#### [Study text]
■ ■ ■ ■ ■ ■ ■
Monday, June 16, 2014

Draft of Father's Day column

My father was a seafarer. My father died in 1957 in a shipping explosion. Even though I have grown old, I was still too young to have na memory of him.Father’s day was a different day in our house. Our mother grew more depressed than usual.

We did not get to hear many stories about our father as we grew up. So we created an image of him made of a few photos, a few stories, and scraps of information. I suppose folks did not want to wade into touchy territory, so he was a mystery to my brother and me in many ways.

My view of fathers then had a bit of objectivity as an observer. Fathers struck me as more distant figures, and their children craved attention from them.I felt sorry for them as they were the big disciplinarians, as soon as they trudged home from work. So many of the men in Western pennsylvania were afflicted with black lung or a other occupational ailments, so they were not able to play with their children as they would have liked. So many of them virtually lived in bars that the wisdom they tried to dispense was often too leavened with alcohol’s obstacles to thought. By and large, they offered so much time and energy in working for their families that they had little energy to extend beyond that, so that they felt as observers in their own households often. Fathers seemed caught in children following in their footsteps, but in raising independent young people on the road to “make and get something for yourselves better and easier.”
■ ■ ■ ■ ■ ■ ■
#### [Listed entries]
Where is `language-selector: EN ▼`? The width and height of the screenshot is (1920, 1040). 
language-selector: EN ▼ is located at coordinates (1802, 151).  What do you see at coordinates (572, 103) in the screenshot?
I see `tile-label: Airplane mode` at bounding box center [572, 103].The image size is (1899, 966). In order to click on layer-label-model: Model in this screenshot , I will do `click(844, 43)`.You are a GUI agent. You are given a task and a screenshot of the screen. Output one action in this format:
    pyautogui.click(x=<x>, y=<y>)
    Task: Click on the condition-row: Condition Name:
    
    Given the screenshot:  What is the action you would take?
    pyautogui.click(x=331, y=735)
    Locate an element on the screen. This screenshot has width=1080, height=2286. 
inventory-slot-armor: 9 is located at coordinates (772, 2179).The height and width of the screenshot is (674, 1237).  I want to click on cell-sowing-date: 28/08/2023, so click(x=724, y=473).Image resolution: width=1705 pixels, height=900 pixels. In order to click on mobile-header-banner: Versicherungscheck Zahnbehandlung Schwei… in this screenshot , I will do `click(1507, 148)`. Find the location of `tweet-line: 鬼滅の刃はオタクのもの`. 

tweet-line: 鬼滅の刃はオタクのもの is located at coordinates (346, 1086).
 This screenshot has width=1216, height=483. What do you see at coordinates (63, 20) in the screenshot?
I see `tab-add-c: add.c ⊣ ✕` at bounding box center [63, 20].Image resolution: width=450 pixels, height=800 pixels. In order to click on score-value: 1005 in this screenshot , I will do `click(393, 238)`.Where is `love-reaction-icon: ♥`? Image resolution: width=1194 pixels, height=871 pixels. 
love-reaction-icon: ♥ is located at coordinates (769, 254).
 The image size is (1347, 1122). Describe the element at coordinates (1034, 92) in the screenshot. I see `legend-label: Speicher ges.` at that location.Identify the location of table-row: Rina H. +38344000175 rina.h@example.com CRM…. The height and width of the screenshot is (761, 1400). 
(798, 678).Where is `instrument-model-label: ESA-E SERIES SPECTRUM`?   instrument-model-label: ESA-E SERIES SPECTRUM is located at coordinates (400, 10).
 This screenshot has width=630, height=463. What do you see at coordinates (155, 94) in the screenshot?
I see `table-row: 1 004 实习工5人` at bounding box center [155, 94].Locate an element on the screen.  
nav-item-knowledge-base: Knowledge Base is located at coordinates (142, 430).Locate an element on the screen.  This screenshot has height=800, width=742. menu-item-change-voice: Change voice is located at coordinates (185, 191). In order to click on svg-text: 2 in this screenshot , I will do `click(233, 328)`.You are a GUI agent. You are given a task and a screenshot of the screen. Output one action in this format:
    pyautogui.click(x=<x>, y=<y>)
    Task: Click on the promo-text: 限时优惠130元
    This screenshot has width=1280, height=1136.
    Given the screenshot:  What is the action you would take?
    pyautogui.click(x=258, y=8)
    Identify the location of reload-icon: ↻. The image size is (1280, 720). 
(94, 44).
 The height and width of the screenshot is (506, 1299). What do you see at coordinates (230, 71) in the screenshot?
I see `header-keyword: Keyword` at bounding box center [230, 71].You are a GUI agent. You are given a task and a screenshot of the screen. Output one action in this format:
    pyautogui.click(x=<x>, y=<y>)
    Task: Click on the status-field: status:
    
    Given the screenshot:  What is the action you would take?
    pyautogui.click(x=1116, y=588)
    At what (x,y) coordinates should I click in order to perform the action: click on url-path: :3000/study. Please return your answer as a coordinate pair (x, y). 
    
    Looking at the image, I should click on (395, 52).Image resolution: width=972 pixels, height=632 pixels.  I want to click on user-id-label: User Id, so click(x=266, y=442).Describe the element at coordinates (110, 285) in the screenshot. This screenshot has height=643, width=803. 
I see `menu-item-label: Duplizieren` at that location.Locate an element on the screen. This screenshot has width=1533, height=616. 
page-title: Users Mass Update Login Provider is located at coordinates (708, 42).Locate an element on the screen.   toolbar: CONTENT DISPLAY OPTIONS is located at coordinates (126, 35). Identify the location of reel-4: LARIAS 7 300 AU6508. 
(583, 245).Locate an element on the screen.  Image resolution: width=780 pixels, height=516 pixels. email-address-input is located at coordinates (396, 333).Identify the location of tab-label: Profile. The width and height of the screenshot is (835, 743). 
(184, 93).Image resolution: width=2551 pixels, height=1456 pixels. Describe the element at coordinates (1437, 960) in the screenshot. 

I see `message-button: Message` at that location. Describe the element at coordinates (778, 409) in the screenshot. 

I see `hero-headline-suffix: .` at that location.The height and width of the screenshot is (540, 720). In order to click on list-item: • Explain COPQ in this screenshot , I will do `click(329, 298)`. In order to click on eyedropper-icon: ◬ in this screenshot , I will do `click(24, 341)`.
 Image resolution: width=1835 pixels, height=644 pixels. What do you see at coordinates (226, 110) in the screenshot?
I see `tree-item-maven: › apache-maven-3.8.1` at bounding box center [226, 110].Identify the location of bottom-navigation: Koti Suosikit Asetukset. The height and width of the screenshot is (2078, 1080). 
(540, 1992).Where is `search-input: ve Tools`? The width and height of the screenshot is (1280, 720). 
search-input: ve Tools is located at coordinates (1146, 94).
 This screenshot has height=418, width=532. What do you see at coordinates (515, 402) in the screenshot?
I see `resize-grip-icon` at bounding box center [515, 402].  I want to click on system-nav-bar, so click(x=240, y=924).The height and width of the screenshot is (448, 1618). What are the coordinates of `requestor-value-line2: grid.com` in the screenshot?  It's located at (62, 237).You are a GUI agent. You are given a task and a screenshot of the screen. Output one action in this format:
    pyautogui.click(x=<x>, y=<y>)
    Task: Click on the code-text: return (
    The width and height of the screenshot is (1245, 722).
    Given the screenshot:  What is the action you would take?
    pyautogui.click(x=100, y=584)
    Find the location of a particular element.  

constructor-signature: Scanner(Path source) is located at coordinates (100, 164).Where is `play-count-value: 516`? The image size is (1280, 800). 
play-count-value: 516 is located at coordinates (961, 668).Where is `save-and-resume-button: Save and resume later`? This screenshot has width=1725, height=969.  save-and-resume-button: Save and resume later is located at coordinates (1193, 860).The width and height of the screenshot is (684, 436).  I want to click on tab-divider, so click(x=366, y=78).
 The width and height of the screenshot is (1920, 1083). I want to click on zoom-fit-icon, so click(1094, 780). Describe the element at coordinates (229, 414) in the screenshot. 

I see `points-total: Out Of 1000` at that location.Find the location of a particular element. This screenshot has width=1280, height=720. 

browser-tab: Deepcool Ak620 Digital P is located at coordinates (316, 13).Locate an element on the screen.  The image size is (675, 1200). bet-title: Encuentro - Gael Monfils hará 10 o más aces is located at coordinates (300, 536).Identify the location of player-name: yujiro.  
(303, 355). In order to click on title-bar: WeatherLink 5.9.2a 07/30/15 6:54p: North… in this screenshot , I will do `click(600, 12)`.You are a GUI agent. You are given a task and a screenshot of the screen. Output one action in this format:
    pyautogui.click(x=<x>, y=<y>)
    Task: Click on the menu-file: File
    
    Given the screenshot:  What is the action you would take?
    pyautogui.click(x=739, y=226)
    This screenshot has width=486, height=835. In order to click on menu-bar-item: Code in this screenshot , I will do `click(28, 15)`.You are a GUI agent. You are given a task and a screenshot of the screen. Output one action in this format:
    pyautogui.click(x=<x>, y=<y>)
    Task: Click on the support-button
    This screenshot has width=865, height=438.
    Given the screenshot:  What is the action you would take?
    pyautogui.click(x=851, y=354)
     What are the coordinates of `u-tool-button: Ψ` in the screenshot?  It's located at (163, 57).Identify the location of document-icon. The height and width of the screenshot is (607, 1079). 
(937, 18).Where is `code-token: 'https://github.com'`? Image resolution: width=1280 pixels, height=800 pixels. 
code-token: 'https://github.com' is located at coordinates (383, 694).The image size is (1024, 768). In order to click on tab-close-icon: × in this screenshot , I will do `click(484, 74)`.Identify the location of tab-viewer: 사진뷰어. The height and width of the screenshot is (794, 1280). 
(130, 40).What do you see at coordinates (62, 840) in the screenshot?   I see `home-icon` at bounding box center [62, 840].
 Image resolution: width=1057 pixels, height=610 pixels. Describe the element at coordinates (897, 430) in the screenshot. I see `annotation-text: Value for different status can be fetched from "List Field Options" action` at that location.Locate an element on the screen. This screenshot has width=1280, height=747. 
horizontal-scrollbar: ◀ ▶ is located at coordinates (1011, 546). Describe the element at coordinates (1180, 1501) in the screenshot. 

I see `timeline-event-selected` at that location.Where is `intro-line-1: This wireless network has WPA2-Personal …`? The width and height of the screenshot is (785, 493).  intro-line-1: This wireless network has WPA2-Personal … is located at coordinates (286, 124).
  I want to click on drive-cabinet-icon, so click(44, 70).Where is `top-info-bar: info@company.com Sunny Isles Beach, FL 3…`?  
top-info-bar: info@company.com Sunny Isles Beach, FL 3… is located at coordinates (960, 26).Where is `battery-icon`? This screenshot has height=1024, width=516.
■ ■ ■ ■ ■ ■ ■
#### [What this task involves]
Reproduce verbatim the passage of the Father's Day column draft that begins with the words containing "My father was" and ends with "depressed than usual.".

#### [Answer box]
My father was a seafarer. My father died in 1957 in a shipping explosion. Even though I have grown old, I was still too young to have na memory of him.Father’s day was a different day in our house. Our mother grew more depressed than usual.